John Hanlon

Personal information
- Date of birth: 1892
- Place of birth: Addiewell, Scotland
- Date of death: 1976 (aged 83–84)
- Place of death: West Calder, Scotland
- Height: 5 ft 7 in (1.70 m)
- Position(s): Outside right

Senior career*
- Years: Team / Apps / (Gls)
- –: Fauldhouse West End
- 1913–1916: Hamilton Academical / 88 / (11)
- 1916–1919: Heart of Midlothian / 1 / (0)
- 1919–1922: Hamilton Academical / 96 / (15)
- 1922–1926: Heart of Midlothian / 18 / (2)
- 1924: → Bathgate (loan) / 6 / (1)
- 1925–1926: → Alloa Athletic (loan) / 5 / (0)
- 1926–1927: Peebles Rovers
- 1928–1929: Stoneyburn
- Total:  / 214 / (28)

= John Hanlon (footballer) =

Scottish footballer (1892–1976)

John Hanlon (1892–1976) was a Scottish footballer who played as an outside right.

== Early life ==
John Hanlon was born in 1892 in Addiewell, West Calder, Scotland to Irish parents, George Hanlon and Ellen/Helen McCrossan of County Donegal.

==Career==
Hanlon played primarily for Hamilton Academical – he signed for the Accies as a teenager in 1913 a week after being selected for Scotland at junior level, featuring regularly for much of that time.

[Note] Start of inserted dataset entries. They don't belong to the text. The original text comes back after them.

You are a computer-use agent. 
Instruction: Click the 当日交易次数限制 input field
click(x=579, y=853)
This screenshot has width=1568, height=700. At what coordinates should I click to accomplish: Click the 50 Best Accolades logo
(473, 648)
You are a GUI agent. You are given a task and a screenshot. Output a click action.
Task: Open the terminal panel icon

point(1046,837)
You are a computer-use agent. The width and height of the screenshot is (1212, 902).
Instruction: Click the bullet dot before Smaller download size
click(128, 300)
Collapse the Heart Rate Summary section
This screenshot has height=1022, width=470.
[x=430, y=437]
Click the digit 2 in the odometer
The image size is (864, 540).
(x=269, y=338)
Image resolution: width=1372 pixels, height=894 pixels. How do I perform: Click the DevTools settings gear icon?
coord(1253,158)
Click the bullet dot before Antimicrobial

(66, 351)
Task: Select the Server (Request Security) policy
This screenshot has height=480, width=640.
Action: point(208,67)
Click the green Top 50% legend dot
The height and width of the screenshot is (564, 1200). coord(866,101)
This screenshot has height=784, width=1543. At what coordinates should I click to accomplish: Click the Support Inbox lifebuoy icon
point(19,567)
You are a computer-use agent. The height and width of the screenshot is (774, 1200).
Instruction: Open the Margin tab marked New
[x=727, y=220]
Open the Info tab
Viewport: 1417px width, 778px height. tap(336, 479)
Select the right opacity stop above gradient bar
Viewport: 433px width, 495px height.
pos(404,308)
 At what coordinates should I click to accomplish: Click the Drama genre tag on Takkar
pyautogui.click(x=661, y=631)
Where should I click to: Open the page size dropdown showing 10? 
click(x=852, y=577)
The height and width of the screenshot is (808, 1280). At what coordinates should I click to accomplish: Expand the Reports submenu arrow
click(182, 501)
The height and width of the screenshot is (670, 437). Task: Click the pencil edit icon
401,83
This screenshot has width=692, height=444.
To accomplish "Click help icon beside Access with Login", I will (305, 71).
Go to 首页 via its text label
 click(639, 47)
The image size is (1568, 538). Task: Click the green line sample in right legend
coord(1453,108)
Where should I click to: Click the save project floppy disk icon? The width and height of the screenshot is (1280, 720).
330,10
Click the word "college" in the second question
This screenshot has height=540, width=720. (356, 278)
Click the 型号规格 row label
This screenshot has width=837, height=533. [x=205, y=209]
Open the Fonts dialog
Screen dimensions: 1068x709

He moved to Heart of Midlothian in 1916 but only played in one Scottish Football League match during his initial three years at Tynecastle Park and was away from the club for much of the time serving in World War I.

He returned to Hamilton in late 1919 (and was a Lanarkshire Cup winner in 1920) then signed for Hearts again in 1922, but failed to become established there, serving lower-division loans at Bathgate and Alloa Athletic.

==Outside football==
Hanlon was a noted athlete (often competing under the pseudonym 'Harris'), his speciality being middle-distance running and particularly the half mile, recording a 1min 55sec time in a meeting at Shawfield Stadium in 1922. He won multiple track events with his regiment (Royal Scots) in a post-war Rhine Army Sports Championship in 1919; during the conflict itself, he was employed as a dispatch runner.